Member of the Legislative Council of Western Australia
- In office 22 May – 21 June 1916
- Preceded by: Robert McKenzie
- Succeeded by: James Cunningham
- Constituency: North-East Province

Personal details
- Born: 26 June 1872 Kangaroo Flat, Victoria, Australia
- Died: 21 June 1916 (aged 43) Boulder, Western Australia, Australia
- Party: Labor

= James Griffiths (Australian politician) =

Australian trade unionist and politician

James Bailie Griffiths (26 June 1872 – 21 June 1916) was an Australian trade unionist and Labor Party politician. He was elected to the Legislative Council of Western Australia in May 1916, representing North-East Province, but died after less than a month in office.

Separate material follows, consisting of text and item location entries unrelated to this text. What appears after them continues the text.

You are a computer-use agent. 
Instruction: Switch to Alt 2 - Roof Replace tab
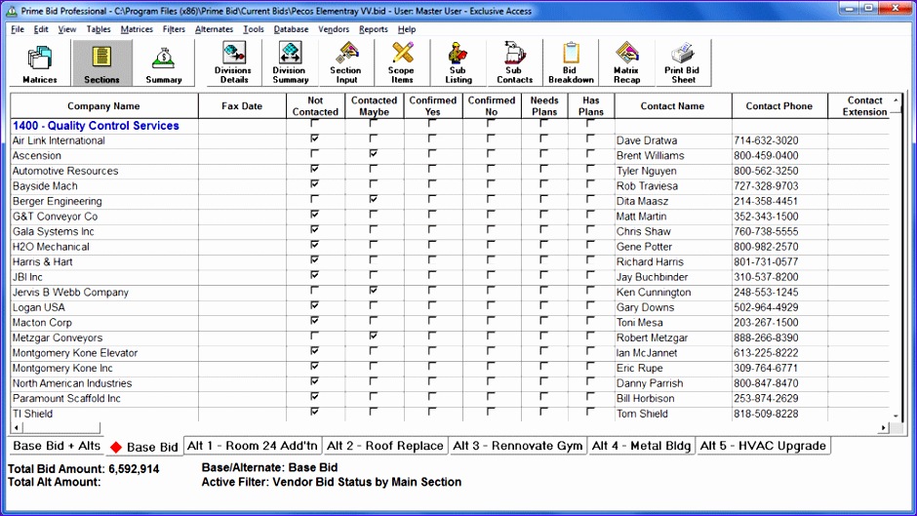pos(385,446)
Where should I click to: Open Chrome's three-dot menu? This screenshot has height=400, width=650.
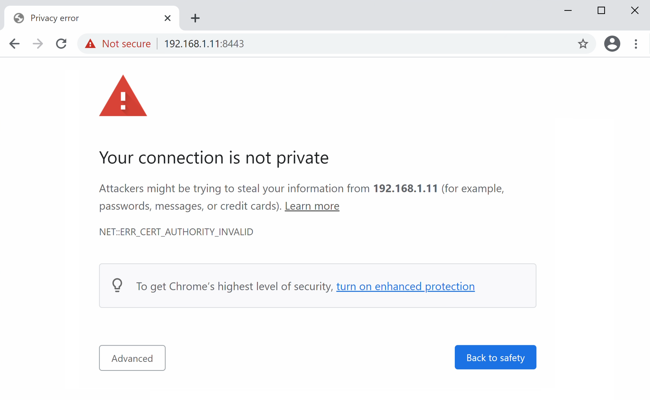coord(636,44)
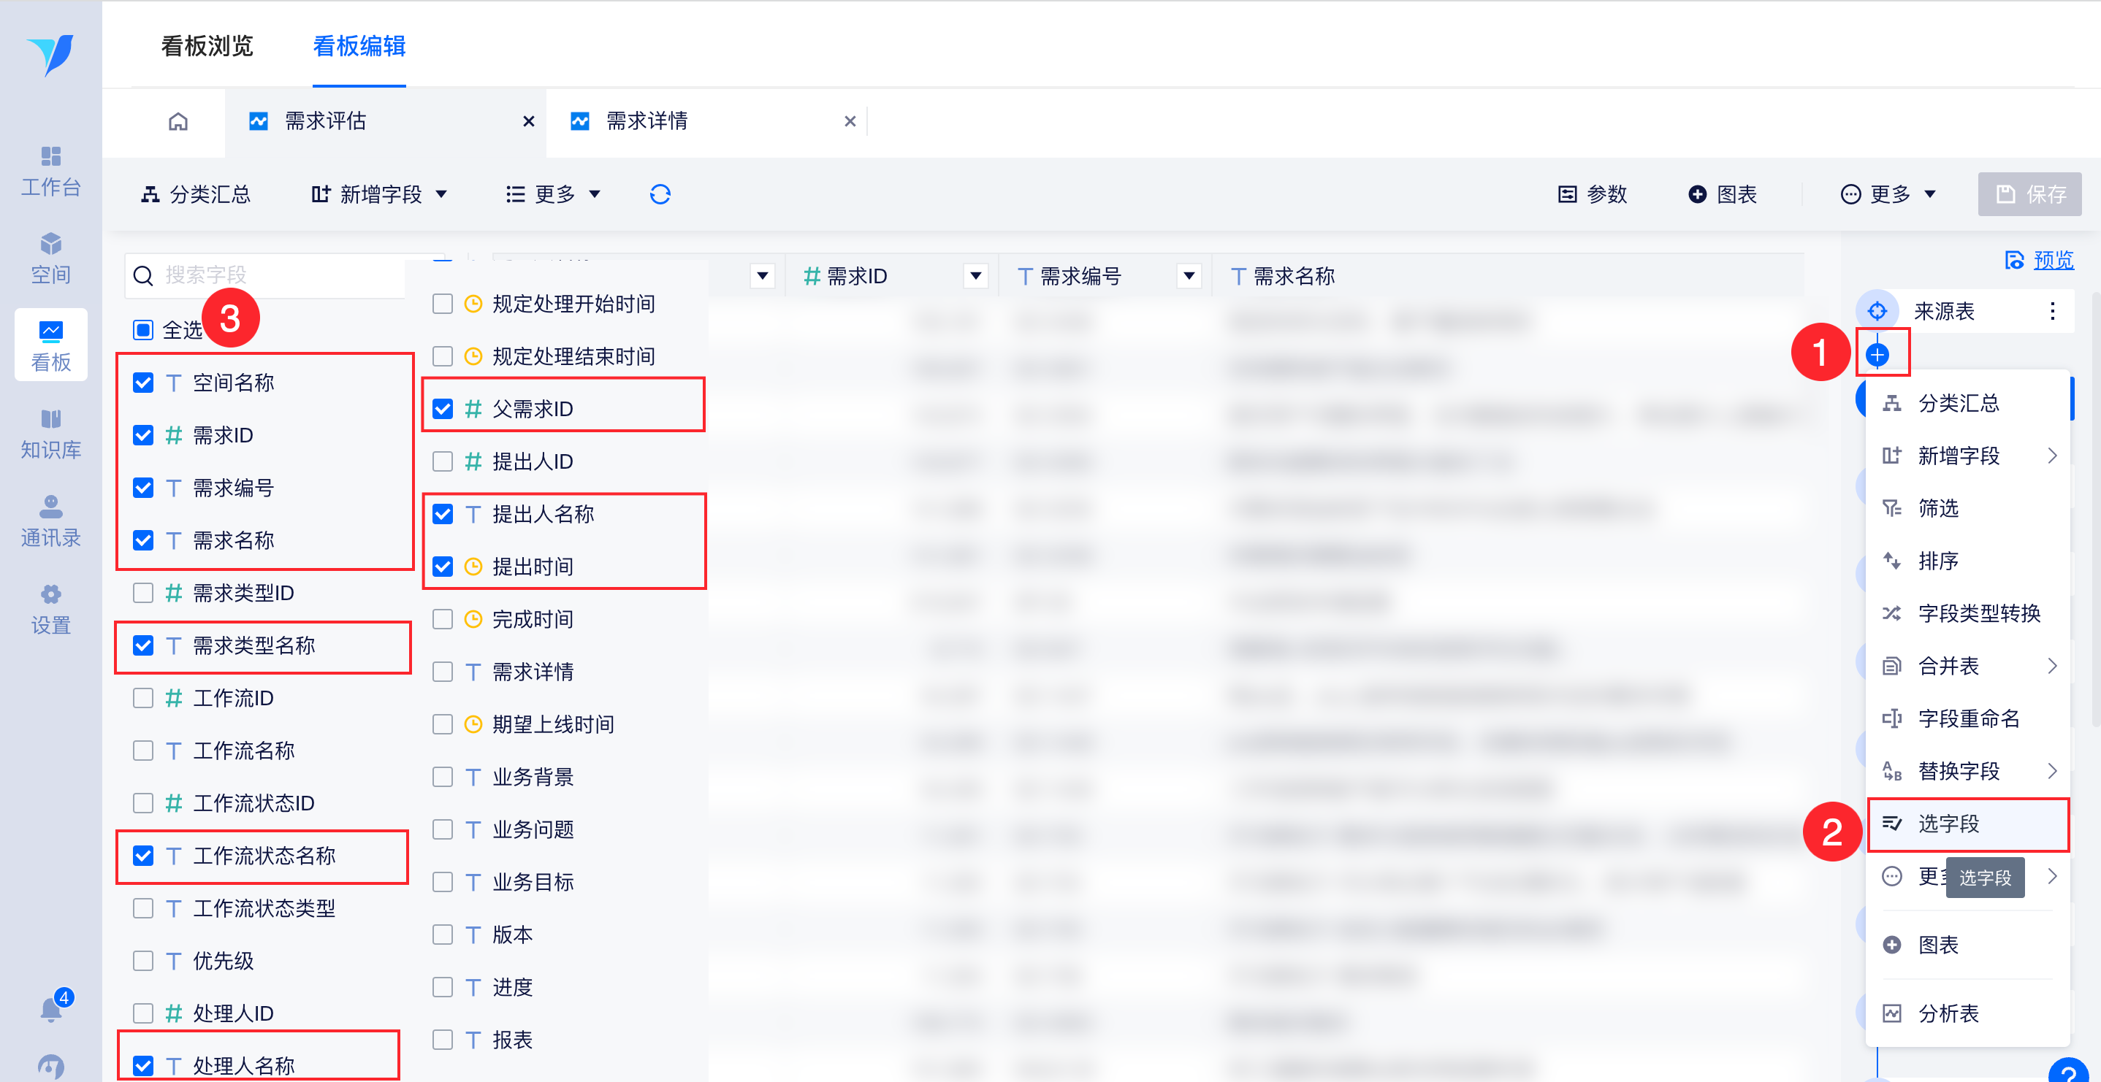Viewport: 2101px width, 1082px height.
Task: Toggle the 全选 checkbox
Action: click(x=144, y=329)
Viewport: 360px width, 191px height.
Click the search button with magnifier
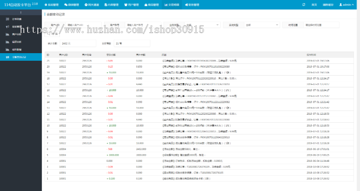52,34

Griffiths was born in Kangaroo Flat, Victoria, to Rebecca (née Watts) and James Griffiths. He came to Western Australia in 1895, during the gold rush, and subsequently worked as a prospector in the Mount Margaret district. Griffith had a long involvement with the Miners' Union, at various points serving as a branch secretary in Mount Margaret, Murrin Murrin, and Gwalia. He first ran for parliament at the 1911 election, but lost a Labor preselection ballot to George Foley in the seat of Mount Leonora. He also contested Labor preselection for North-East Province in 1912 and 1914, losing to Dick Ardagh and Harry Millington, respectively. Griffiths was eventually preselected for North-East Province in 1916, and was elected with a large majority. He had suffered from heart trouble for some time, and died in Boulder less than a month after his term began, without ever taking his seat. Griffiths had married Elizabeth Evelyn Lalor in 1912, with whom he had one daughter.